_Work task_
A complete response lists each line of the data below that includes the word "computer".

_Supplied material_
╔══

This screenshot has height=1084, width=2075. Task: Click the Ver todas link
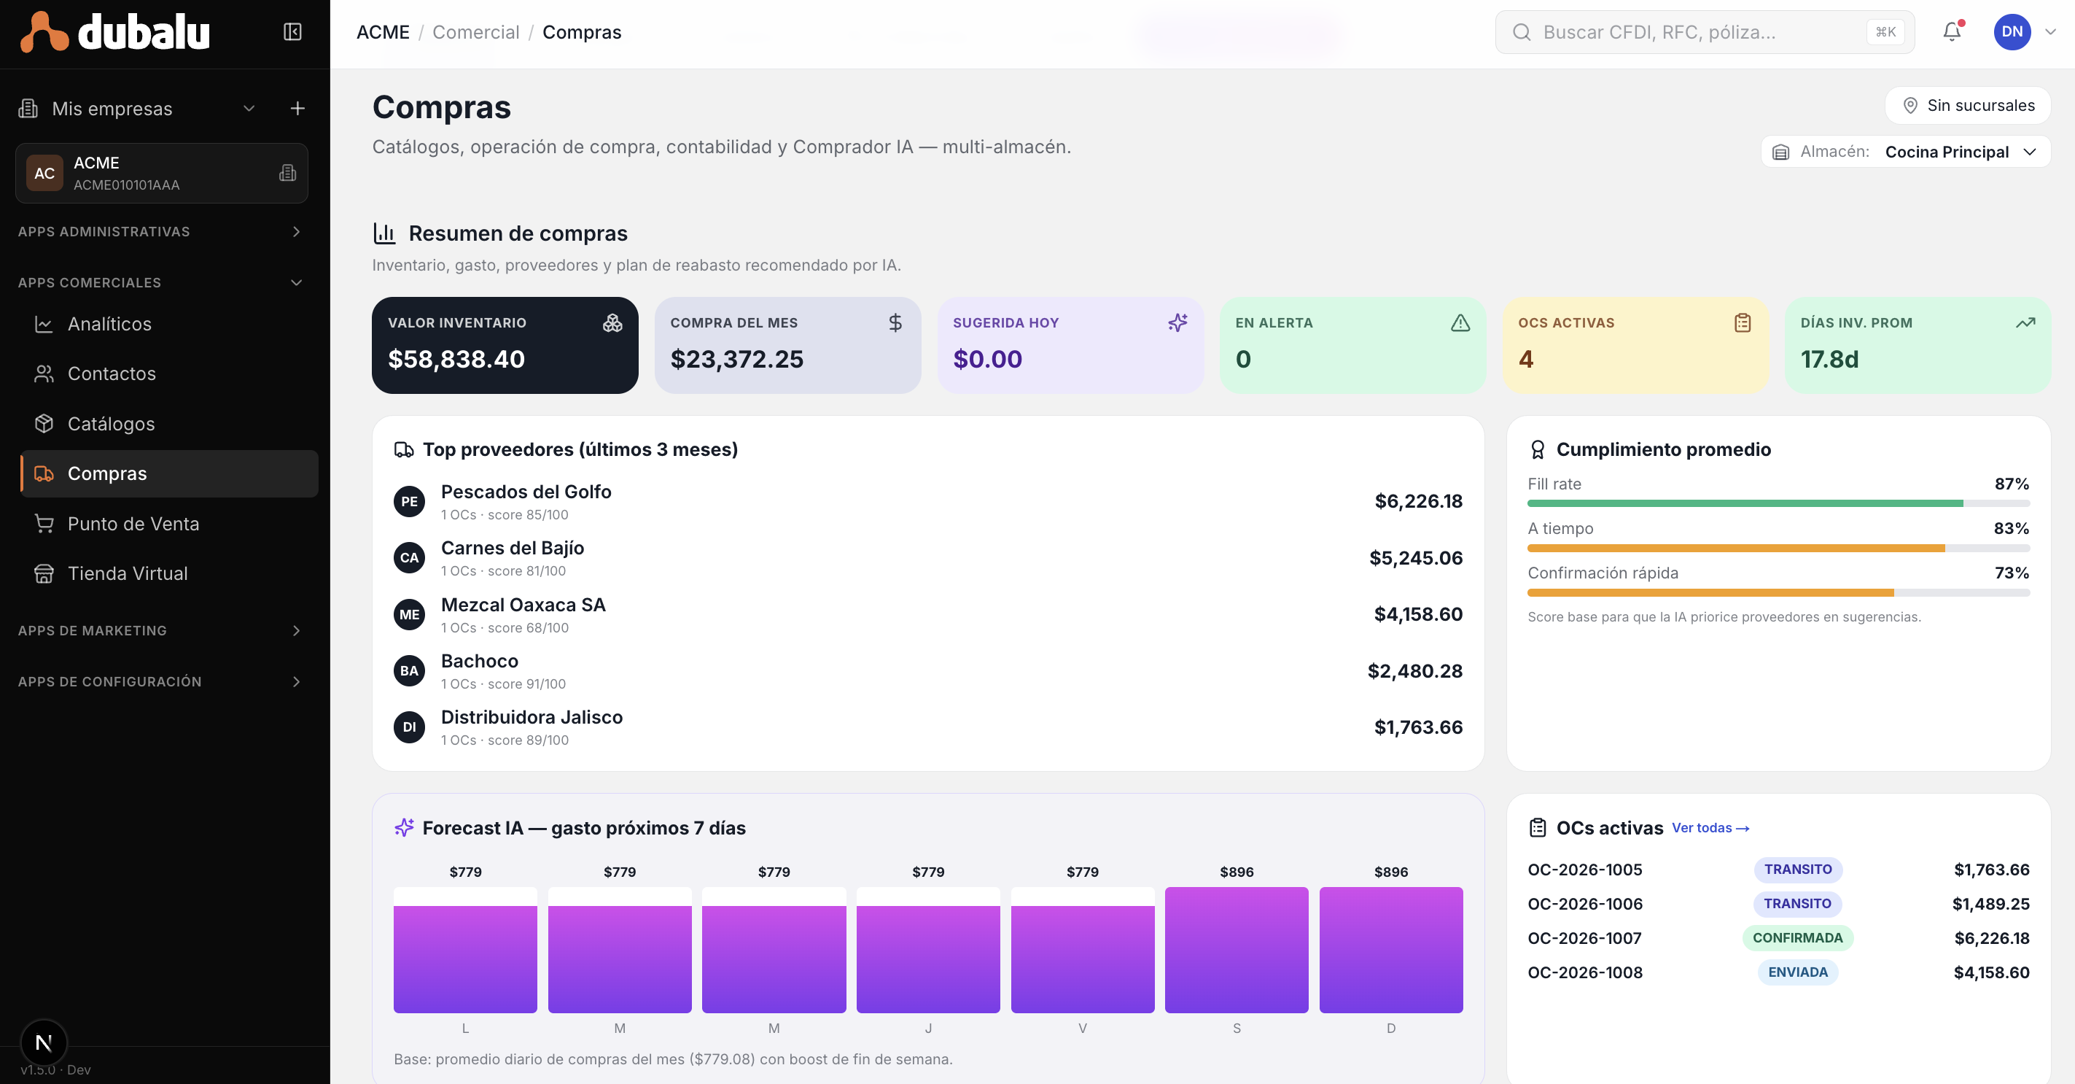pos(1710,828)
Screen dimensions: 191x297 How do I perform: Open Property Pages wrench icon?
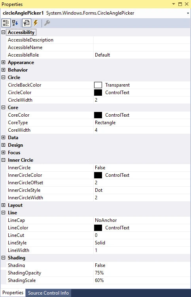47,23

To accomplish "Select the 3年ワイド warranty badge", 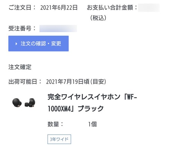I will coord(59,139).
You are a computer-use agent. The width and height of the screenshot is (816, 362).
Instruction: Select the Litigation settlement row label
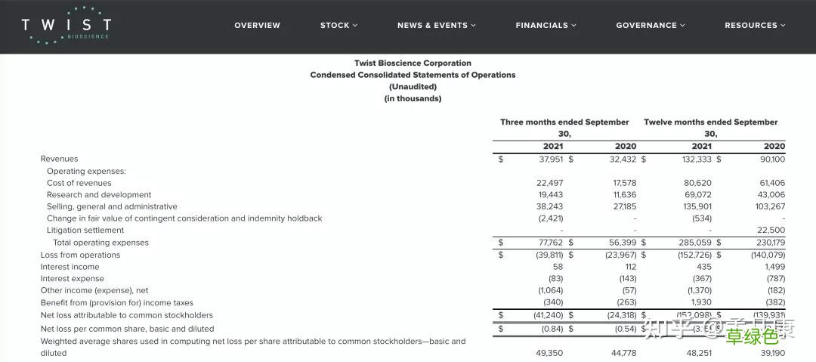(x=85, y=231)
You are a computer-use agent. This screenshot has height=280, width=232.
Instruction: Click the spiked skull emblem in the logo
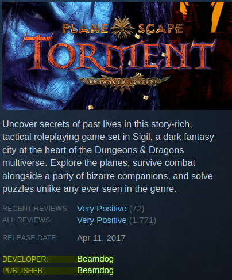coord(122,27)
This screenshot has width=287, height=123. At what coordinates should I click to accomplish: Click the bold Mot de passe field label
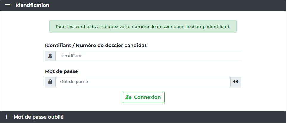63,71
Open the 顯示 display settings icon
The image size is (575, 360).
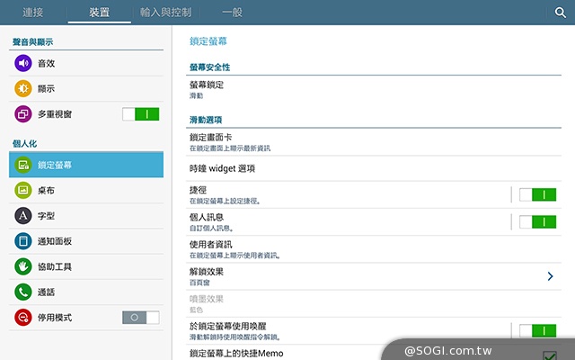pyautogui.click(x=22, y=88)
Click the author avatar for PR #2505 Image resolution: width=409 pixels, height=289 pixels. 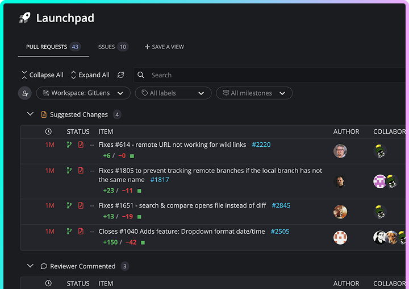[x=340, y=238]
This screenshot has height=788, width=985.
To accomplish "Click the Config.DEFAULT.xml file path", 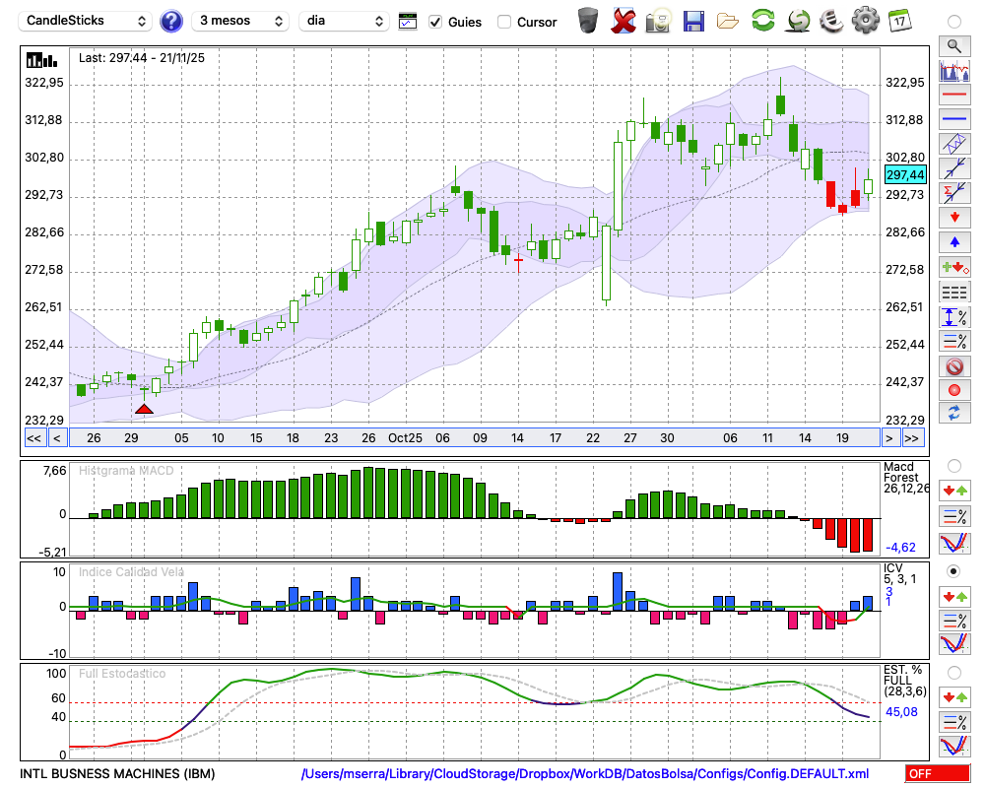I will [585, 774].
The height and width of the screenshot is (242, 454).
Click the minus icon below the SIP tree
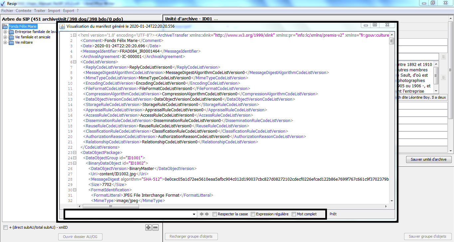(155, 228)
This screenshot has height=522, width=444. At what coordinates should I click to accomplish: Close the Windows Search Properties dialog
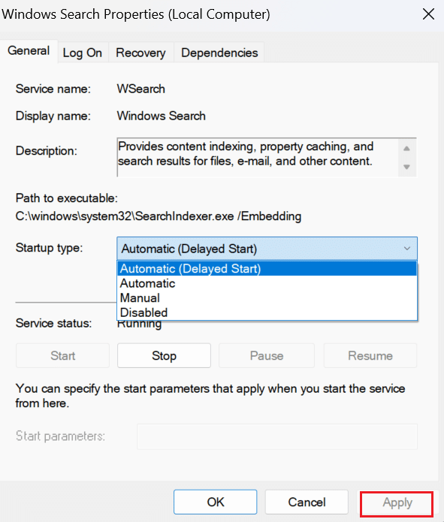(x=428, y=14)
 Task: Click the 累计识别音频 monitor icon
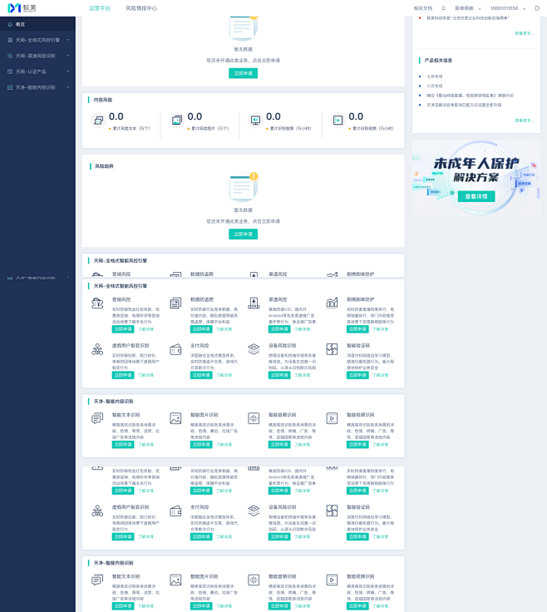click(255, 121)
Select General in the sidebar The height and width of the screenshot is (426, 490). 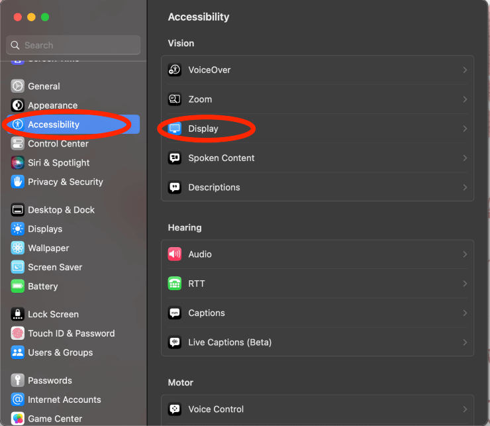44,86
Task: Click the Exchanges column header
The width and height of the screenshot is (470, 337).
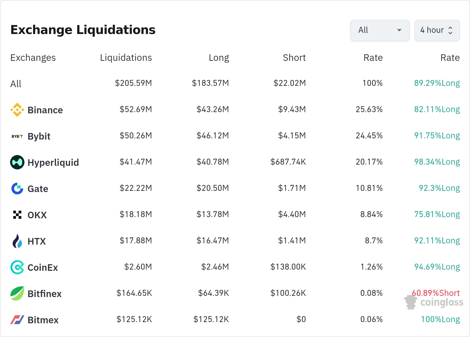Action: pos(33,58)

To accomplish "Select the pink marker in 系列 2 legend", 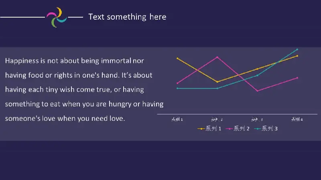I will pyautogui.click(x=229, y=129).
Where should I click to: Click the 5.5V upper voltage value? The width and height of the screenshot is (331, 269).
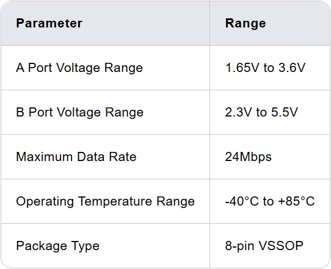[x=285, y=112]
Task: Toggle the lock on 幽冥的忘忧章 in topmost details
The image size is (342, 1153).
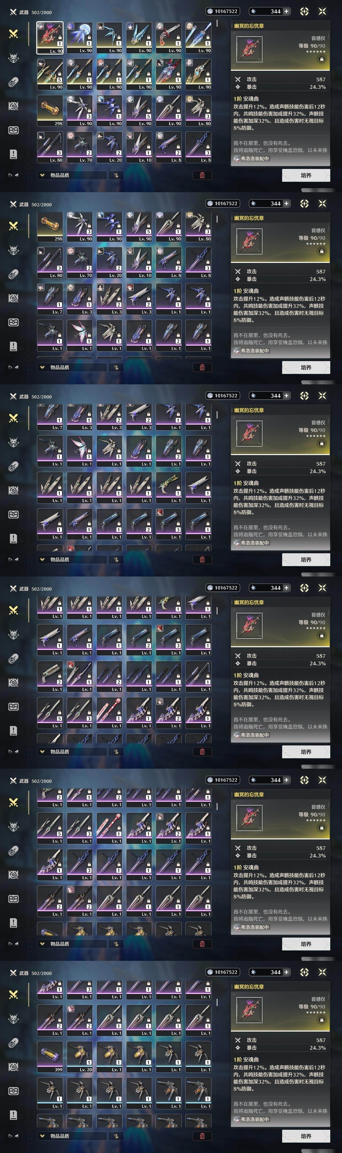Action: click(321, 59)
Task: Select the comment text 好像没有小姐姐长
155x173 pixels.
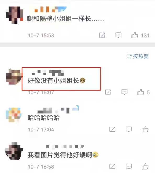Action: pyautogui.click(x=53, y=81)
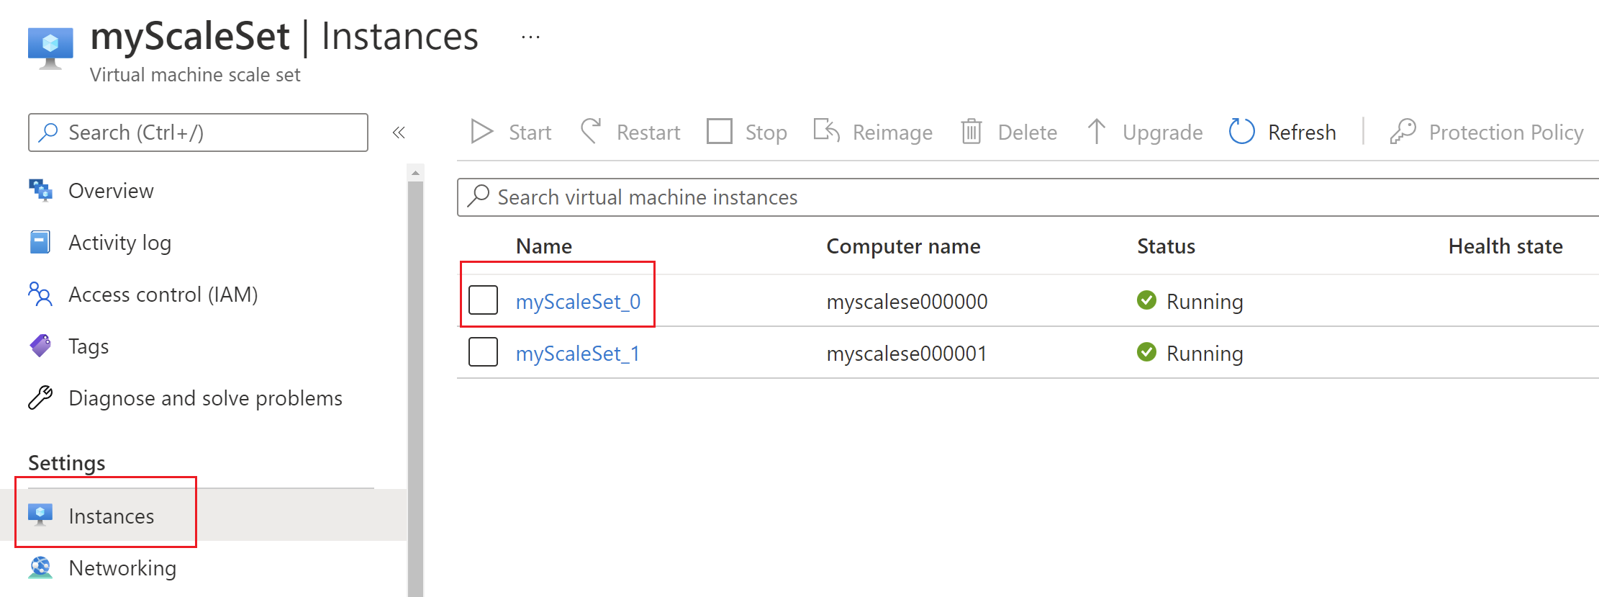Open the Networking settings item
Image resolution: width=1599 pixels, height=597 pixels.
point(122,568)
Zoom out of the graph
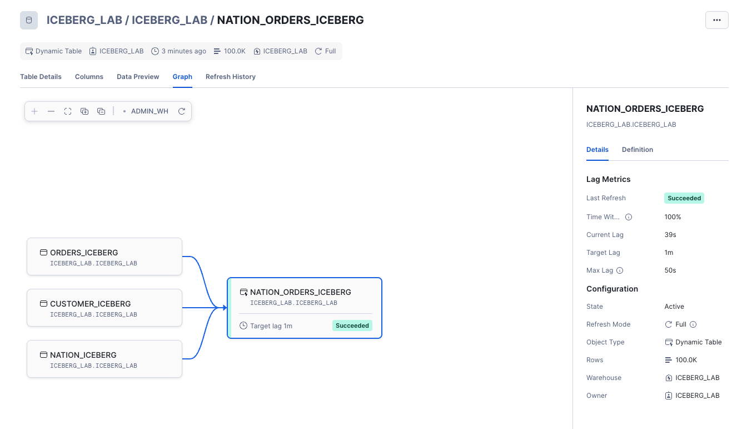This screenshot has width=747, height=429. [51, 111]
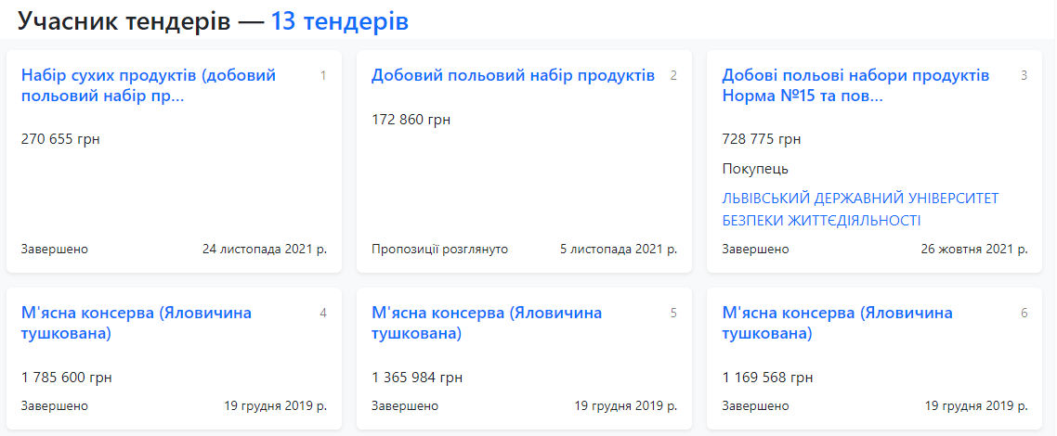Click the 1 365 984 грн amount
This screenshot has width=1057, height=436.
tap(417, 378)
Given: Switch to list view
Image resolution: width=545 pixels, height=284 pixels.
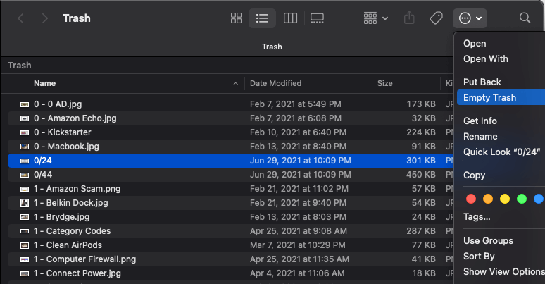Looking at the screenshot, I should [x=262, y=18].
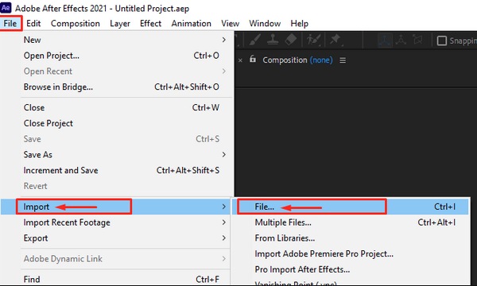The width and height of the screenshot is (477, 286).
Task: Open the Composition panel hamburger menu
Action: [343, 60]
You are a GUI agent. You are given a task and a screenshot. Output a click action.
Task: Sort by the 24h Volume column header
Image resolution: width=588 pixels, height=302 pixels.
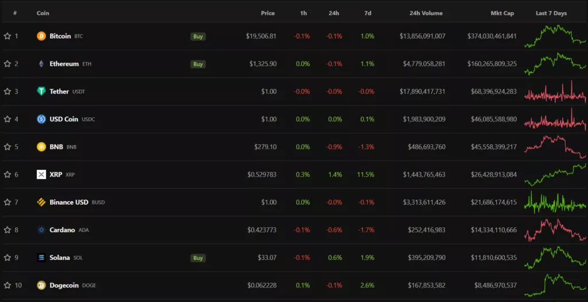(426, 13)
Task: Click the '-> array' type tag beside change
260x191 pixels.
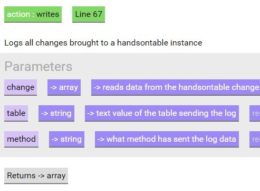Action: pyautogui.click(x=64, y=87)

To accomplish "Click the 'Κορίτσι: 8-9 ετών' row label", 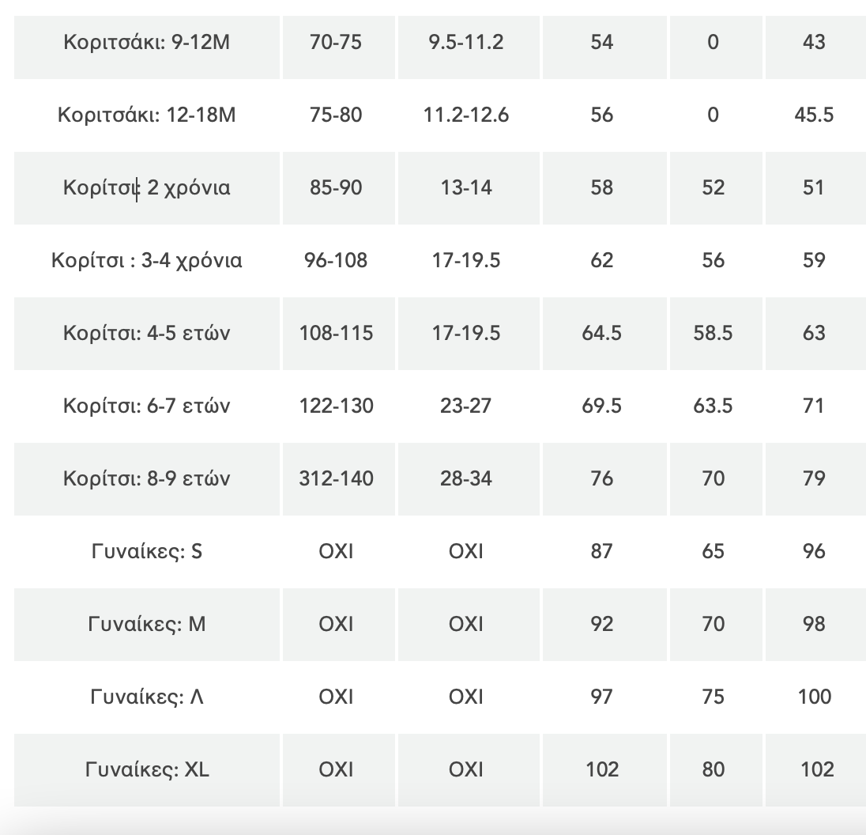I will coord(147,478).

╚══

_Answer box_
You are a computer-use agent. The width and height of the screenshot is (816, 362).
You are a computer-use agent. This screenshot has height=280, width=232.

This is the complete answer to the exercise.